# Records for the exercise

───

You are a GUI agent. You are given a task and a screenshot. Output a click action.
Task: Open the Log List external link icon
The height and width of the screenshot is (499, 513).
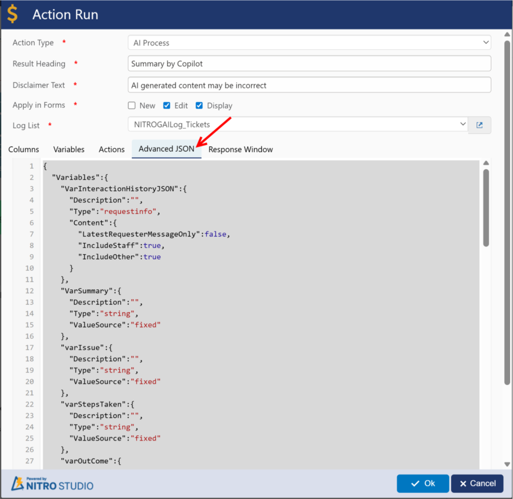(x=479, y=125)
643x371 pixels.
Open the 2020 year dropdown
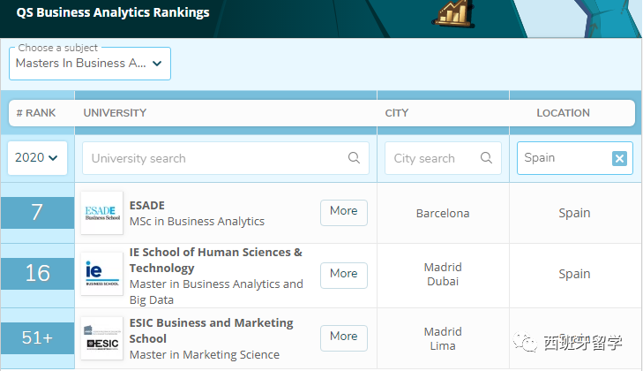[x=37, y=158]
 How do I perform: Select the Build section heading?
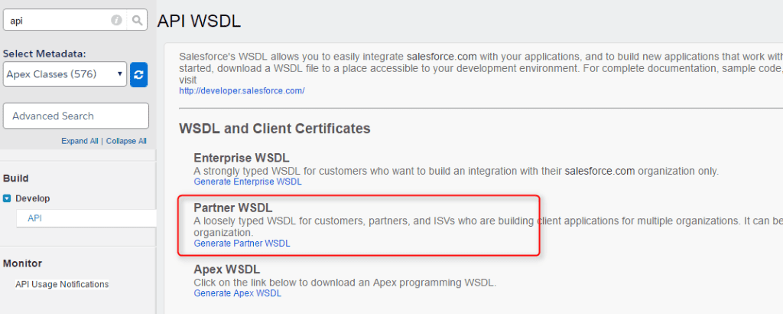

───

# Task directions
The last line of the entries marks the end, and the line with "643x371 pixels." marks the start. Output exactly those two lines and every line between them, nothing else, with the pictures left out.

# Answer box
643x371 pixels.
Open the 2020 year dropdown
[x=37, y=158]
 How do I perform: Select the Build section heading?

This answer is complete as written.